SIX was a hit in Edinburgh, went on to tour Britain, then to success on London’s West End, on Broadway and around the globe. Now it’s reigning over U.S. stages on tour.
Global domination has been a welcome surprise to the show’s creators, who are still in their 20s. “Even though it had been such a hit in London, when we came out to America, Lucy and I were freaking out, wondering if the history is going to appeal in the same way,” Marlow told The Guardian newspaper. “But [the audience] knew all the words already from the internet, which was extraordinary.”
Need a refresher course on who the “six” spouses were. Here’s a quick rundown:
Henry’s first and longest union (two decades) was with a smart, assertive Spanish princess, Catherine of Aragon, who despite many pregnancies only produced one viable child with the monarch, christened Mary. Assuming Catherine would never produce a male heir to his throne, Henry divorced her — by defying Catholic Church doctrine and inventing his own religious denomination (The Church of England).
Wife No. 2 was lovely Anne Boleyn, who also gave birth to a daughter (the future Queen Elizabeth I), but alas, no son. To be rid of her, Henry accused Anne of adultery and though historians now doubt her guilt, she was tried and executed.
Next up? Jane Seymour. She produced a male heir, who became King Edward VI – but she died 12 days after his birth. The king still needed a queen, so he turned to Anne of Cleves, a sort of male order German bride. Henry loved Thomas Holbein’s flattering portrait of her, but rejected her in the flesh. Uncrowned, her marriage annulled, Anne still enjoyed a cushy life at court – and unlike poor Anne Boleyn, kept her head on.
On to Katherine Howard, a fun-loving young woman Henry called his “blushing rose without a thorn.” That is, until dalliances with two other men led to her own execution.
Yet another Catherine (Parr) was his final bride and reportedly a faithful nurse to the ailing monarch. (After his death she remarried, only to perish in childbirth herself soon after.)

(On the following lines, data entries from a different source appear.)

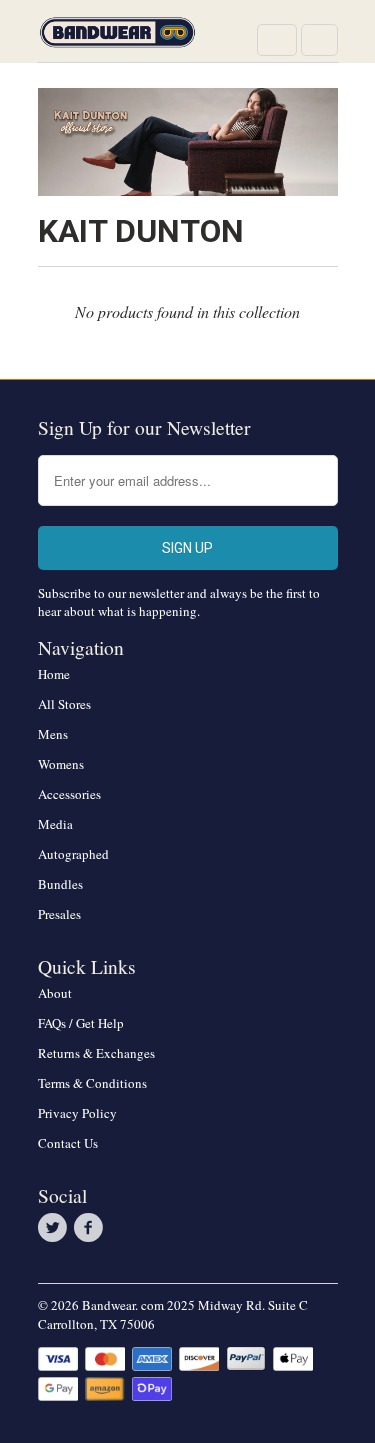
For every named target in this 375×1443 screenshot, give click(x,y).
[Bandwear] (118, 38)
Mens (53, 734)
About (55, 993)
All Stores (64, 704)
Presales (59, 914)
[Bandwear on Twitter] (56, 1228)
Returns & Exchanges (96, 1053)
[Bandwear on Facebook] (92, 1228)
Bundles (60, 884)
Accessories (69, 794)
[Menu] (277, 40)
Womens (61, 764)
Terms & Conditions (92, 1083)
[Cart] (319, 40)
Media (55, 824)
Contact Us (68, 1143)
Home (54, 674)
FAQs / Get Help (81, 1023)
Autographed (73, 854)
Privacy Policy (77, 1113)
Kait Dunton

This condensed version omits a lot of political and personal rivalry among Henry, his wives, and their relations and courtiers. For details, check out Antonia Fraser’s book (and a source for the show), The Six Wives of Henry VIII, and the acclaimed Wolf Hall trilogy by historical novelist Hilary Mantel.
What you get from SIX is its own unique take on the women’s’ experiences and a big jolt of pizazz: sparkly royal mini-dresses and teeny crowns, catchy tunes and punchy lyrics as the wives (or ex-wives, they remind you) belt out solos, boogie and are each other’s backup singers.
Moss and Marlow told the BBC the numbers are very much influenced by current pop divas with a lot more agency than 16th-Century queens. Anne Boleyn’s upbeat solo tune, “Don’t Lose Ur Head” (“I’m just trying to have some fun/ Don’t worry, don’t worry/ Don’t lose your head”), riffs off British singer Lily Allen’s musical style. “Get Down” is Anne of Cleves whose Queen-spiration is Nicki Minaj and Rihanna: “I’m a Wienerschnitzel, not an English flower/ No one tells me I need a rich man/ Doin’ my thing in my palace in Richmond.”
Amidst the ribald comedy, there are some serious moments, including when Jane Seymour delivers “Heart of Stone,” a poignant Adele-esque ballad addressed to her son: “Soon I’ll have to go/ I’ll never see him grow/ But I hope my son will know/ He’ll never be alone.”
But some have argued that SIX mainly turns women’s tragedies, and their mistreatment by a male-dominated society that viewed women mainly as sex objects and breeders, into comedy. And feminism lite.
That subject may fuel a debate – as you the leave theater after this one-of-a-kind show’s dazzling get-down finale.